A group of scientists at Switzerland’s ETH Zurich has created a thin and transparent coating that, when applied to glass and other clear surfaces, operates as an anti-fog barrier. Using nucleation thermodynamics and a handful of common manufacturing methods, the team of thermodynamics experts and surface nanoengineers created their own metamaterial, or a substance that’s been built to possess a property that doesn’t occur naturally. Metamaterials are frequently used in solar power management, optical filters, medical equipment, and other applications, and they often contain the not-so-secret ingredient used in ETH Zurich’s coating: gold.
The team’s anti-fog coating includes a nanoscopic gold layer, which is sandwiched between two layers of the insulator titanium oxide. The clusters of gold in the middle barely touch each other, which allows them to absorb infrared solar radiation. This increases the coated material’s temperature by 8 degrees Celsius (46 degrees Fahrenheit). The heat is what prevents humidity-induced condensation from forming on the coated material.
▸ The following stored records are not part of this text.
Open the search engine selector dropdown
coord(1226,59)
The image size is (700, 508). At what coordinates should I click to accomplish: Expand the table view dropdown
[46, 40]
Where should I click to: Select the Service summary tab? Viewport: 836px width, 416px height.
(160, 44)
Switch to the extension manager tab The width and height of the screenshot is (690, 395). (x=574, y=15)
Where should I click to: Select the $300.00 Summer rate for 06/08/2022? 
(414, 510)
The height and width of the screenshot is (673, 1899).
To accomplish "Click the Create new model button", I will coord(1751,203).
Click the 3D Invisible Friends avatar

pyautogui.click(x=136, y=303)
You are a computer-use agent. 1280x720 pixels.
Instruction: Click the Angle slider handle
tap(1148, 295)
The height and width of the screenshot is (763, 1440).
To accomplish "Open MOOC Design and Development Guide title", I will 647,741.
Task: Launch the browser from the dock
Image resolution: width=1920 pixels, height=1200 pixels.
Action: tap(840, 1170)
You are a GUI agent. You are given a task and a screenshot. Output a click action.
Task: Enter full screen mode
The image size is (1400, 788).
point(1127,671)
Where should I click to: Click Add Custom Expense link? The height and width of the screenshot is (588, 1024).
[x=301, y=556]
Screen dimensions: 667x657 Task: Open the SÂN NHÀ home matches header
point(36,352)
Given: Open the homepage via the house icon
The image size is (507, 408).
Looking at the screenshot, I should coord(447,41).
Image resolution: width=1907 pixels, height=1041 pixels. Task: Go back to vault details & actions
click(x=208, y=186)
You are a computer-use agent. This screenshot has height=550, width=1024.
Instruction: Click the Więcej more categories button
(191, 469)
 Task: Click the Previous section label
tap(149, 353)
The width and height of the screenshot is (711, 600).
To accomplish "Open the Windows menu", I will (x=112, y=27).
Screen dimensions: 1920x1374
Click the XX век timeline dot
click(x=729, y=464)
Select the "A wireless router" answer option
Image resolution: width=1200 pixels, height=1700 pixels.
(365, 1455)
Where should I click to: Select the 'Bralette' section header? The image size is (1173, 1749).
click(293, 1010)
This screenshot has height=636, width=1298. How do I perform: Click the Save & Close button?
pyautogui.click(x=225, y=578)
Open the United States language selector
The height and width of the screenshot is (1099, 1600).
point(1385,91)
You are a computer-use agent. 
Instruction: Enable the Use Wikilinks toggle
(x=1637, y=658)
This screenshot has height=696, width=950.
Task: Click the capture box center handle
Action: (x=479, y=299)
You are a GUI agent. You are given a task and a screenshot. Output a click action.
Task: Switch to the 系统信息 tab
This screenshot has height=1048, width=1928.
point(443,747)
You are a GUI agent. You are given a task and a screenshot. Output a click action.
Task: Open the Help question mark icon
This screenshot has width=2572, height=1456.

In a paper published Monday in the journal Nature Nanotechnology, the scientists say their coating produces a four-fold improvement in fog prevention and a three-fold improvement in fog removal. Because the coating is transparent, it could be used on vehicular and residential windows, eyeglasses, and glass displays. It’s only 10 nanometers thick, too (or 0.01 percent as thick as a sheet of standard printer paper), meaning the coating won’t add bulk to applicable materials. In fact, most people wouldn’t find it noticeable at all, especially on tinted surfaces. The scientists note that the coating won’t heat up vehicles or glasses, either, since the gold layer only absorbs a small portion of the sun’s radiation.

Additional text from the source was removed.